(EXERCISE) Record by record, write out the listing word for word while omitting pictures.
*** Opening of DATA IN THIS EXERCISE ***
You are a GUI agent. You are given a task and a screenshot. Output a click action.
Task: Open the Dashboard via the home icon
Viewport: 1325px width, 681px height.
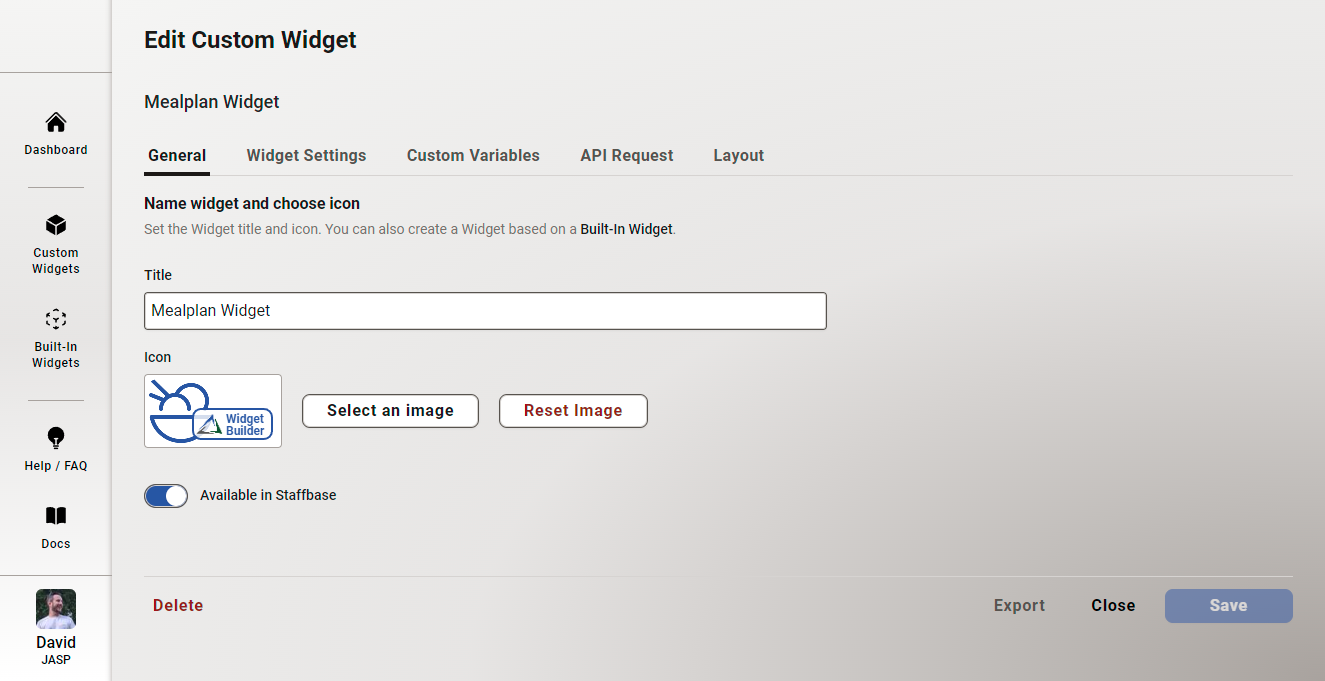click(55, 122)
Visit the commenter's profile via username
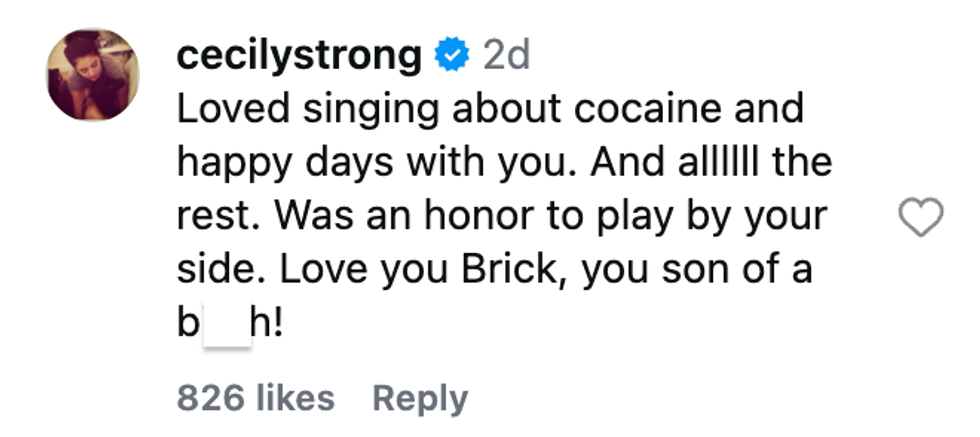 (299, 57)
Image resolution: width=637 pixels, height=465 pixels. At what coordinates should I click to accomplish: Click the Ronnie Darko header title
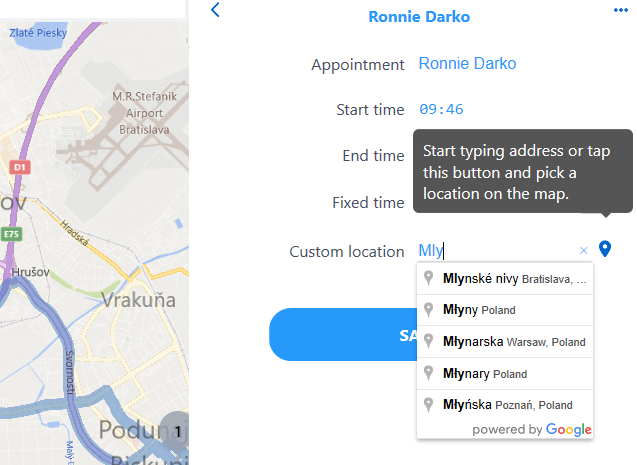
*** Close of DATA IN THIS EXERCISE ***
(RESULT OF THE TASK)
You are a GUI agent. You are given a task and a screenshot. Output a click action.
Task: Open the Dashboard via the home icon
Viewport: 1325px width, 681px height.
click(55, 122)
Visit the commenter's profile via username
 (299, 57)
Image resolution: width=637 pixels, height=465 pixels. At what coordinates should I click to accomplish: Click the Ronnie Darko header title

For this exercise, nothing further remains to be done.